TTP is a multisystem disorder characterized by deposition of intra-vascular platelet microthrombi, causing consumption thrombocytopenia, microangiopathic hemolytic anemia, renal abnormalities, neurologic disturbances and fever. ITP is characterized by low platelet count with otherwise normal results on complete blood count and peripheral blood smear. It is an isolated thrombocytopenia with no other underlying etiology. Contrary to the two above-mentioned disorders, ET is a myeloproliferative disease characterized by sustained and unexplained proliferation of megakaryocytes leading to increased platelet count, often in excess of 1,000,000/mm3.
ITP is a disease caused by autoantibodies to platelets. The antigenic target in most patients appears to be the platelet glycoprotein IIb/IIIa complex  Platelets with antibodies on their surface are trapped in the spleen, where they are efficiently removed by splenic macrophages. The origin of these antibodies is not known. They may be directed towards the viral antigens and then cross-react with platelet antigens. Recent observations have documented that a deficiency of a Von Willebrand factor (VWF)-cleaving protease, termed ADAMTS13 ('a disintegrin and metalloproteinase with a thrombospondin type 1 motif, member 13'), that normally cleaves hyper-reactive unusually large VWF multimers into smaller and less adhesive VWF forms, may be responsible for many cases of TTP . A mutation in JAK2 kinase (V617F) was found to be associated with essential thrombocytosis . A diagnosis of ET is made when a patient has an elevated platelet count, an increased number of megakaryocytes in the bone marrow with no identifiable underlying abnormality known to cause thrombocytosis and the absence of findings suggestive of a different myeloproliferative disorder.

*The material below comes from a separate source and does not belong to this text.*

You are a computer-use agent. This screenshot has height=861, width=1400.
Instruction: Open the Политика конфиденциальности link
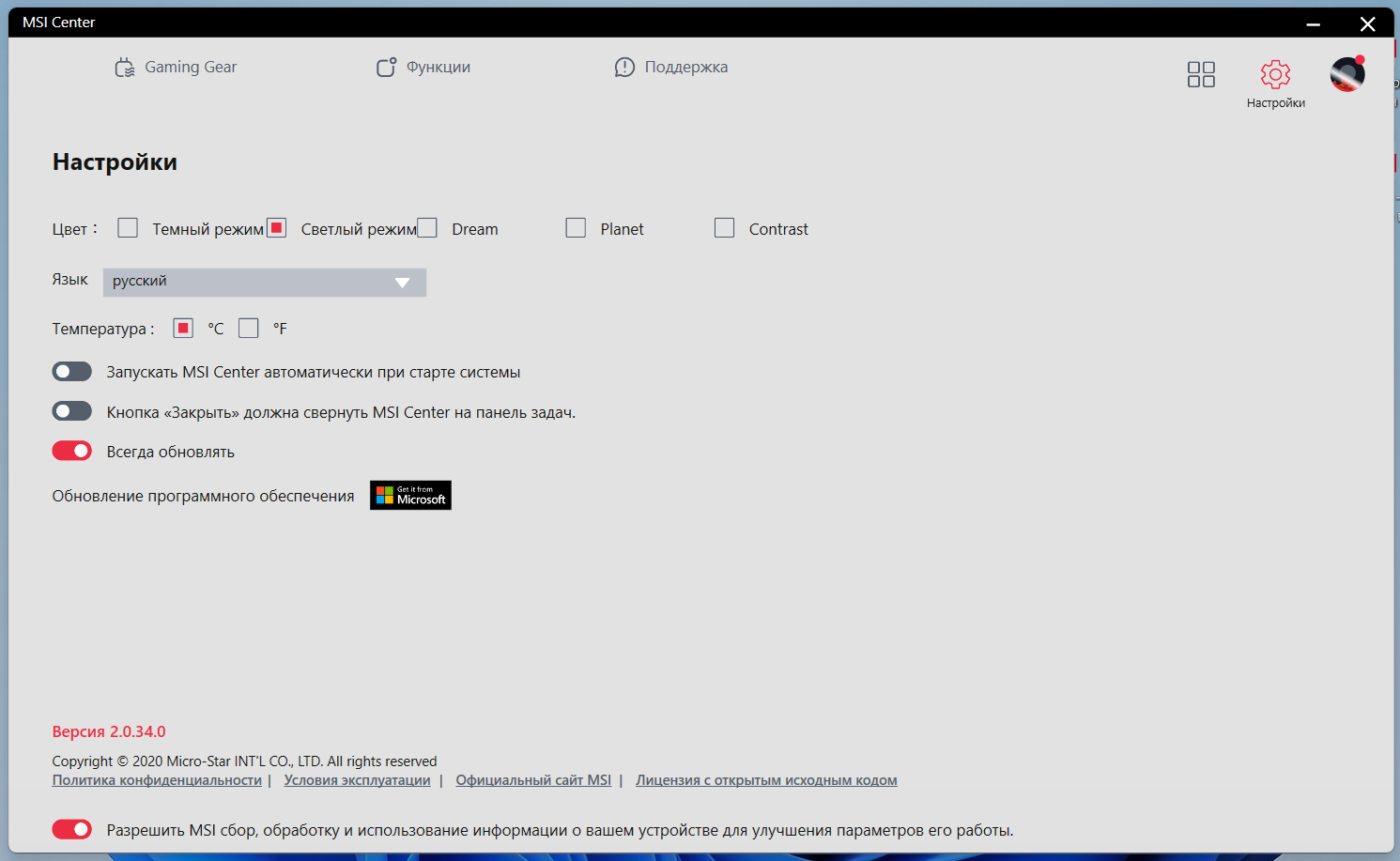(157, 780)
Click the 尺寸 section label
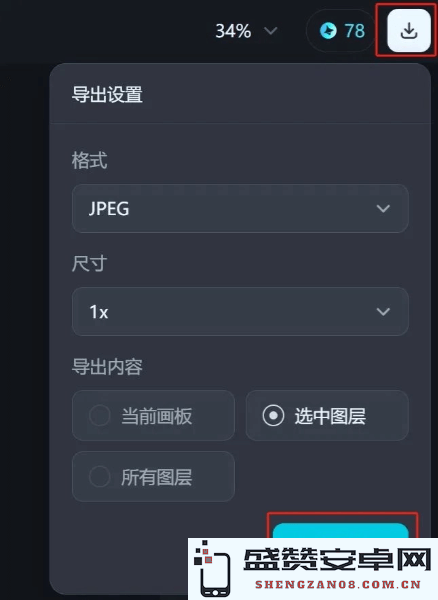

TTP transformation to ITP has been described previously in the literature [4, 5] as has their coexistence in a single patient with HIV , in post-partum states , and in patients with systemic lupus erythematosus (SLE) , all of which were absent in our patient.
A review performed by Baron et al. in 2001 identified 11 cases in the literature that developed both ITP and TTP concomitantly or sequentially . In the 11 described cases, two were male, nine were female, and their ages ranged from 14 to 62 years. Associated medical conditions were autoimmune disorders such as hypothyroidism, SLE, rheumatoid arthritis and Sjogren's disease. The two conditions, TTP and ITP, were noted to occur days to years apart, the longest duration being two and a half years.
None of the patients previously reported to have TTP and ITP had essential thrombocythemia as part of their clinical course.
Our patient had no evidence of HIV infection, had no associated autoimmune disease and was not pregnant. Moreover, the increased platelet count in our patient was of primary origin, was not post-splenectomy and was not reactive to drugs as suggested by the findings on bone marrow biopsy. ITP occurred seven years after the diagnosis of TTP.
The fact that both immune and thrombotic thrombocytopenic purpura occur with increased frequency among persons with systemic lupus erythematosus, HIV or pregnancy supports the hypothesis that some pathophysiologic factors are shared. These include: circulating antibodies or antigen-antibody complexes caused by the primary autoimmune disorder and inducing endothelial dysfunction ; platelet damage by TTP and production of autoantibodies ; deficiency of Von-Willebrand factor cleaving protease activity  or autoantibody against VWF cleaving protease ; molecular mimicry or redundancy of the immune system, also known as the kaleidoscope of immunity, which is the co-occurrence of various autoimmune diseases within an individual .
The association of TTP and ITP in the same patient supports the notion that TTP and ITP share similar pathogenetic mechanism; however, there is no known common factor implicated in the etiology of all three platelet disorders.